## BRIEF
No pictures belong in the copy. Reproduce exactly the lines beginning at the line containing "The width and" and continuing to the end of the entries below.
------
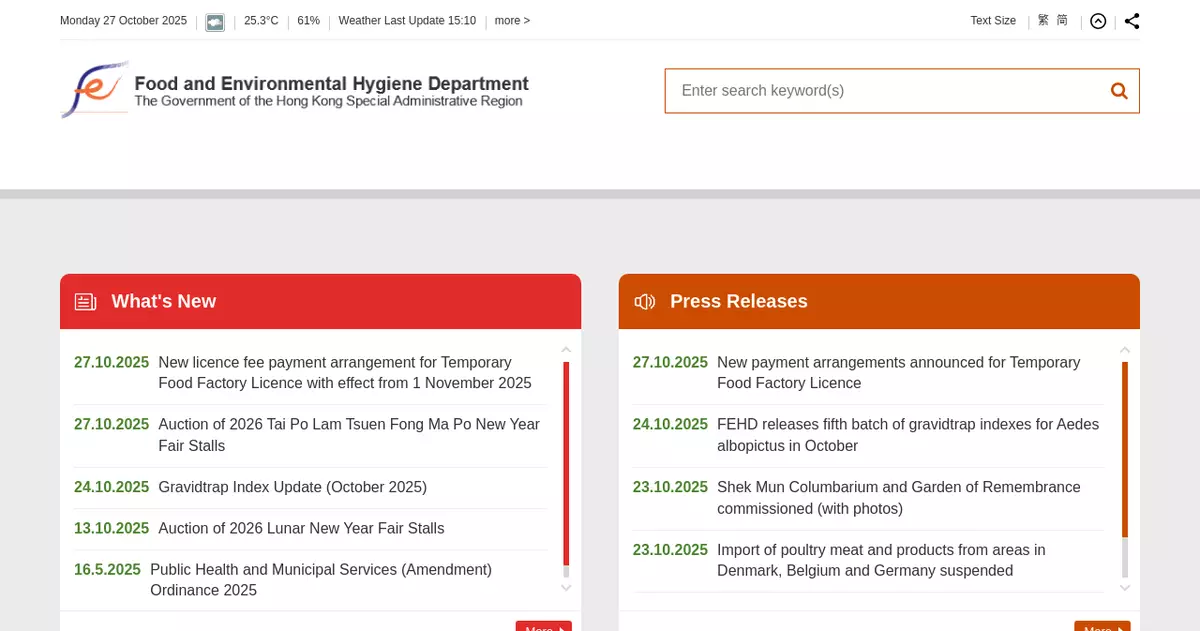
Task: Open Gravidtrap Index Update (October 2025)
Action: click(x=292, y=487)
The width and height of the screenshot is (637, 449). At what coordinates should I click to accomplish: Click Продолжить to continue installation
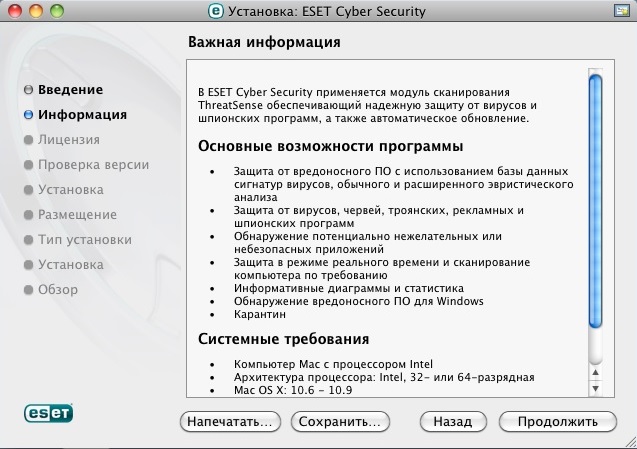557,422
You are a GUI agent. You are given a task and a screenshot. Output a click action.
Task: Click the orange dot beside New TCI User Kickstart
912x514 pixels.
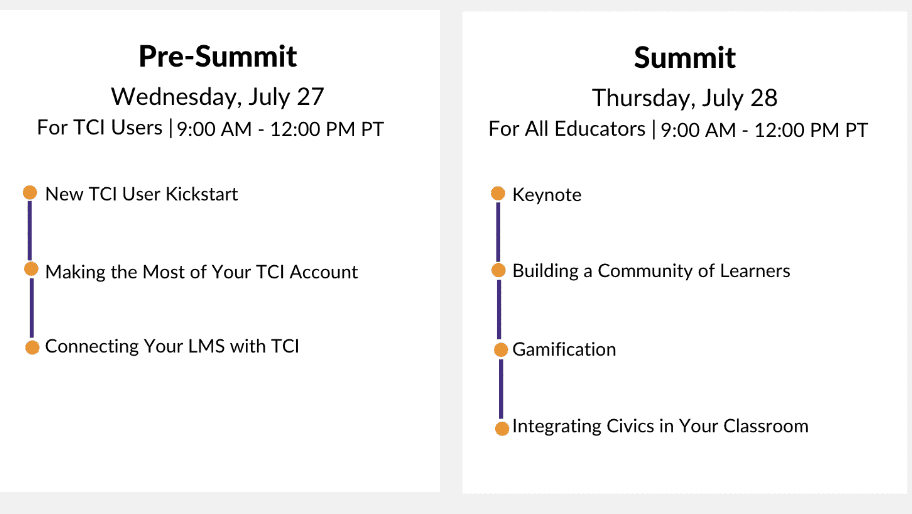[x=30, y=192]
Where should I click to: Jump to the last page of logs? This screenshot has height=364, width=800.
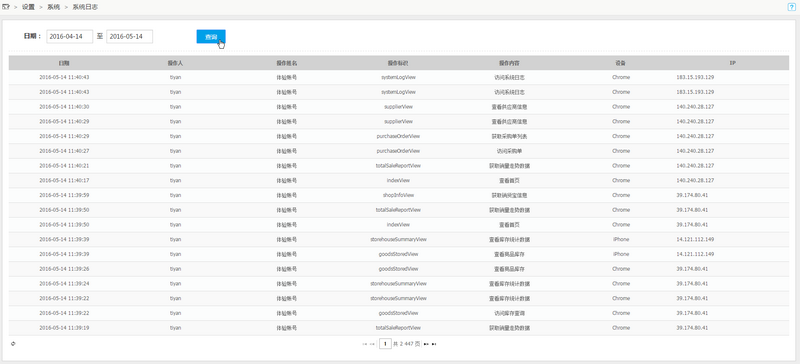pos(434,344)
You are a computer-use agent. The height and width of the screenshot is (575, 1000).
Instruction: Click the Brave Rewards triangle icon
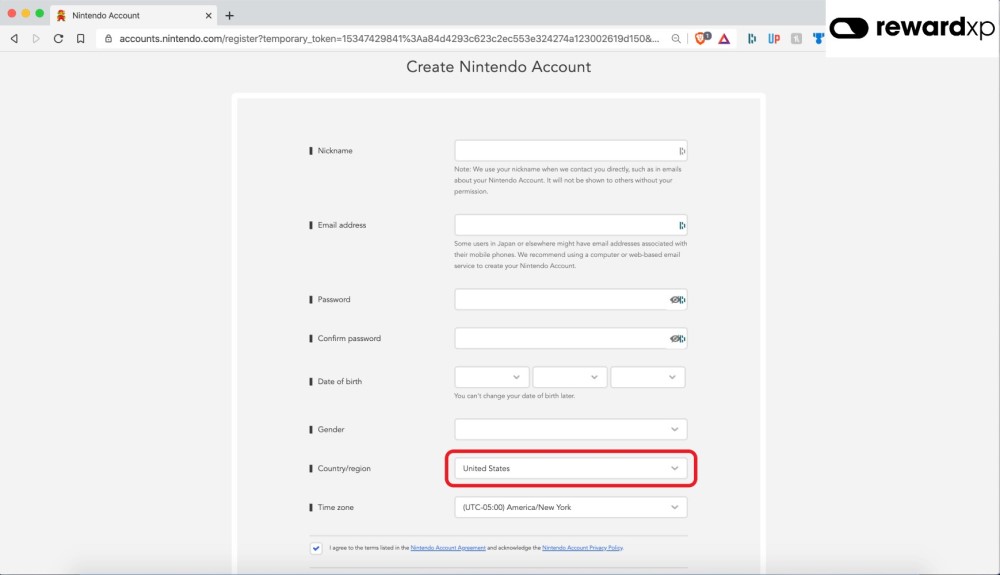tap(724, 39)
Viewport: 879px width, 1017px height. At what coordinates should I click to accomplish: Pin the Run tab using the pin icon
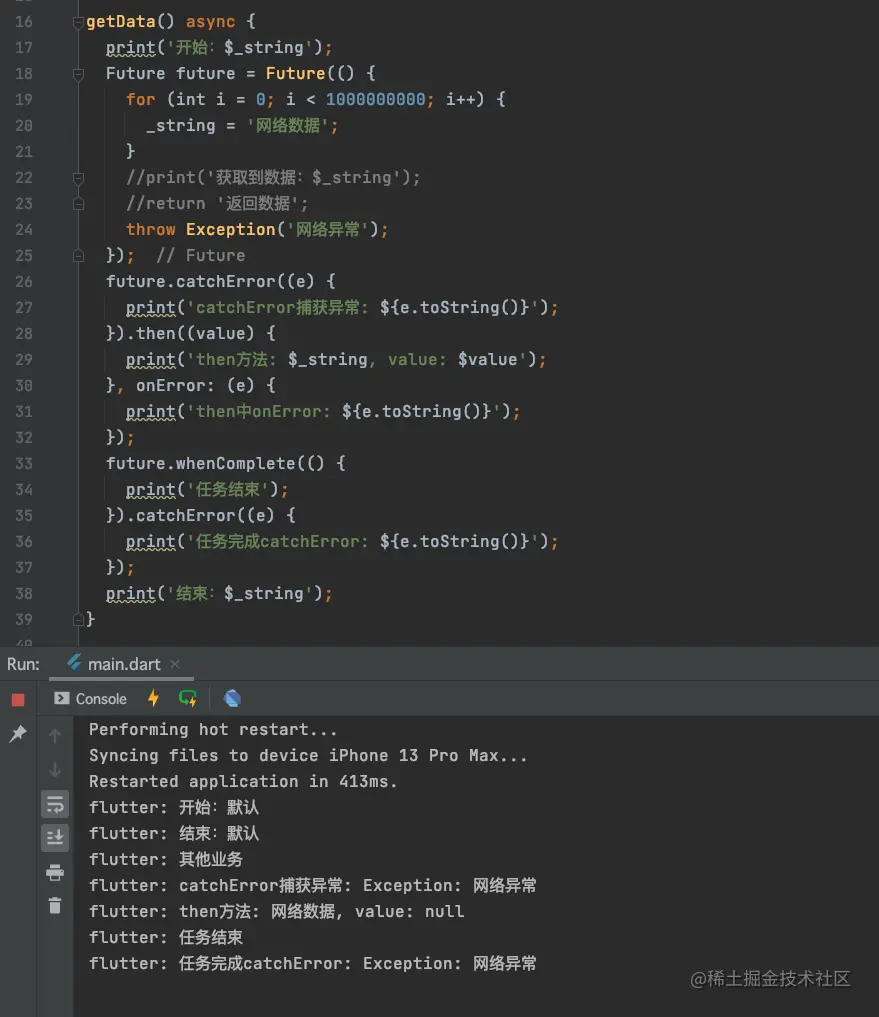pyautogui.click(x=17, y=735)
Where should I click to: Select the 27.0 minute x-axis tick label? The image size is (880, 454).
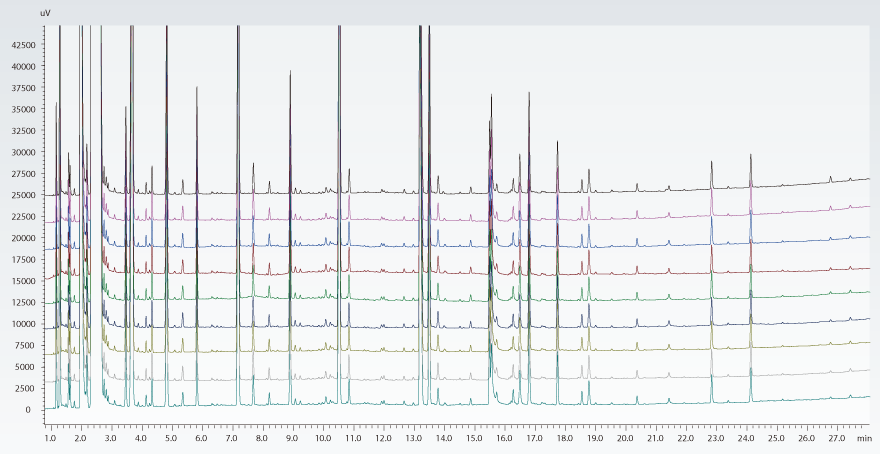click(x=837, y=438)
------
## TASK ANSWER
The width and height of the screenshot is (637, 449). At what coordinates should I click to accomplish: Click Продолжить to continue installation
557,422
You are a GUI agent. You are given a task and a screenshot. Output a click action.
Task: Click the orange dot beside New TCI User Kickstart
912x514 pixels.
[x=30, y=192]
Where should I click to: Jump to the last page of logs? This screenshot has height=364, width=800.
pos(434,344)
You are a computer-use agent. The height and width of the screenshot is (575, 1000).
Instruction: Click the Brave Rewards triangle icon
tap(724, 39)
Viewport: 879px width, 1017px height. At what coordinates should I click to accomplish: Pin the Run tab using the pin icon
pyautogui.click(x=17, y=735)
Where should I click to: Select the 27.0 minute x-axis tick label? The image size is (880, 454).
click(x=837, y=438)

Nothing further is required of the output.